Iowa advocates and Boettger, the parole board chair, are both calling for one major reform: creating a compassionate release process in Iowa, a kind of specialized release for individuals who are incapacitated or suffering from a terminal illness.
According to the advocacy group FAMM, Iowa remains the only state in the country that does not have a compassionate release provision. Boettger plans to push a compassionate release bill in the upcoming legislative session, saying the proposal has bipartisan interest.
Guernsey says allowing for compassion and mercy is simply the right thing for the state to do. And she says, it’s the practical thing to do.

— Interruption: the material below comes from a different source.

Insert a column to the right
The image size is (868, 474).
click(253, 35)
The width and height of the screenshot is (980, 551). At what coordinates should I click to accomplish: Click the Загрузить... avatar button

"It makes financial sense to take a look at people who are living in Iowa prisons and saying, are the purposes of punishment served any longer by keeping this person incarcerated?" Guernsey said. "And if they aren't, why are we doing it?"
"The people who are serving life sentences, or even really incredibly lengthy sentences for murder are very, very, very, very unlikely to recidivate in that way," she said.
Advocates want to see many broader reforms to Iowa’s criminal justice system. But they say because commutations are just up to one person, this is a great place to start.
Clyde Johnson, the 88-year-old who saved the prison staffers during the riot, says he just wants to go home to his family.
"That’s it, I’d just like to get out and spend some time with my children that I have left," Johnson told the parole board.
Johnson can reapply for commutation. But he has to wait 10 more years to do so, if he can hold on to age 98.
IPR's Katarina Sostaric contributed reporting to this story.